**Records supplied**

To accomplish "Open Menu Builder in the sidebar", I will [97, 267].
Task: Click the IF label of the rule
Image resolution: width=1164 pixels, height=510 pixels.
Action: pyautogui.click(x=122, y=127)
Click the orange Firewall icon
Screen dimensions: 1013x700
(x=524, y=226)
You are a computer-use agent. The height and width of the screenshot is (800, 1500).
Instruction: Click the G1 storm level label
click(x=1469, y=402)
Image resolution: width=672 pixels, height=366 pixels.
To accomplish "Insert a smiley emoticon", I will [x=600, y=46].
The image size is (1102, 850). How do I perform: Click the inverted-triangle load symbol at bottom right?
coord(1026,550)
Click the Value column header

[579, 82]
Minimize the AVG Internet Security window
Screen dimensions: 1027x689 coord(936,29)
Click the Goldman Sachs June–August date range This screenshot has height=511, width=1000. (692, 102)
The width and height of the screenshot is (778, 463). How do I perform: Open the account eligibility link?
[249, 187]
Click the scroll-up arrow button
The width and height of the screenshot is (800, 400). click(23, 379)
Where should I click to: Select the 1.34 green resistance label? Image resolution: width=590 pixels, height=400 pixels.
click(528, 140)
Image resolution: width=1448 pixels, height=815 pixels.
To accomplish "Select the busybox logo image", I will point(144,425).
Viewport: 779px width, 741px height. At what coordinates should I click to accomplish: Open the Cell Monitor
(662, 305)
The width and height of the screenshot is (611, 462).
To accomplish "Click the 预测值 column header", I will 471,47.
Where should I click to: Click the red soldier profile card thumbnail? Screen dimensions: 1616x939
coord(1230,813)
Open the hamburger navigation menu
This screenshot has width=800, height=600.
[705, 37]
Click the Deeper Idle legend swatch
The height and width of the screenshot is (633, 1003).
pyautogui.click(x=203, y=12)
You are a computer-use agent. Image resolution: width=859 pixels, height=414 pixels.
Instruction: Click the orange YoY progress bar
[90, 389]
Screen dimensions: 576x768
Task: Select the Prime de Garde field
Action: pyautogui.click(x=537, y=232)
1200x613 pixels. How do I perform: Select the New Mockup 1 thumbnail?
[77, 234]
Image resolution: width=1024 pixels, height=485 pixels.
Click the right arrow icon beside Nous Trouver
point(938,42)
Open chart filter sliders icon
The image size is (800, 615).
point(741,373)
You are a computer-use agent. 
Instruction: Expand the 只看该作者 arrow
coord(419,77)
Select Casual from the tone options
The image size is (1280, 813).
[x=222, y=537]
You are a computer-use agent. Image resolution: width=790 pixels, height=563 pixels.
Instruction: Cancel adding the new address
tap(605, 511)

**Task description**
Above are some records. Print them all exactly.

**Output of the task**
To accomplish "Open Menu Builder in the sidebar", I will [97, 267].
Task: Click the IF label of the rule
Image resolution: width=1164 pixels, height=510 pixels.
Action: pyautogui.click(x=122, y=127)
Click the orange Firewall icon
Screen dimensions: 1013x700
(x=524, y=226)
You are a computer-use agent. The height and width of the screenshot is (800, 1500).
Instruction: Click the G1 storm level label
click(x=1469, y=402)
Image resolution: width=672 pixels, height=366 pixels.
To accomplish "Insert a smiley emoticon", I will [x=600, y=46].
The image size is (1102, 850). How do I perform: Click the inverted-triangle load symbol at bottom right?
coord(1026,550)
Click the Value column header

[579, 82]
Minimize the AVG Internet Security window
Screen dimensions: 1027x689 coord(936,29)
Click the Goldman Sachs June–August date range This screenshot has height=511, width=1000. (692, 102)
The width and height of the screenshot is (778, 463). How do I perform: Open the account eligibility link?
[249, 187]
Click the scroll-up arrow button
The width and height of the screenshot is (800, 400). click(23, 379)
Where should I click to: Select the 1.34 green resistance label? Image resolution: width=590 pixels, height=400 pixels.
click(528, 140)
Image resolution: width=1448 pixels, height=815 pixels.
To accomplish "Select the busybox logo image", I will point(144,425).
Viewport: 779px width, 741px height. At what coordinates should I click to accomplish: Open the Cell Monitor
(662, 305)
The width and height of the screenshot is (611, 462).
To accomplish "Click the 预测值 column header", I will 471,47.
Where should I click to: Click the red soldier profile card thumbnail? Screen dimensions: 1616x939
coord(1230,813)
Open the hamburger navigation menu
This screenshot has width=800, height=600.
[705, 37]
Click the Deeper Idle legend swatch
The height and width of the screenshot is (633, 1003).
pyautogui.click(x=203, y=12)
You are a computer-use agent. Image resolution: width=859 pixels, height=414 pixels.
Instruction: Click the orange YoY progress bar
[90, 389]
Screen dimensions: 576x768
Task: Select the Prime de Garde field
Action: pyautogui.click(x=537, y=232)
1200x613 pixels. How do I perform: Select the New Mockup 1 thumbnail?
[77, 234]
Image resolution: width=1024 pixels, height=485 pixels.
Click the right arrow icon beside Nous Trouver
point(938,42)
Open chart filter sliders icon
The image size is (800, 615).
point(741,373)
You are a computer-use agent. 
Instruction: Expand the 只看该作者 arrow
coord(419,77)
Select Casual from the tone options
The image size is (1280, 813).
[x=222, y=537]
You are a computer-use agent. Image resolution: width=790 pixels, height=563 pixels.
Instruction: Cancel adding the new address
tap(605, 511)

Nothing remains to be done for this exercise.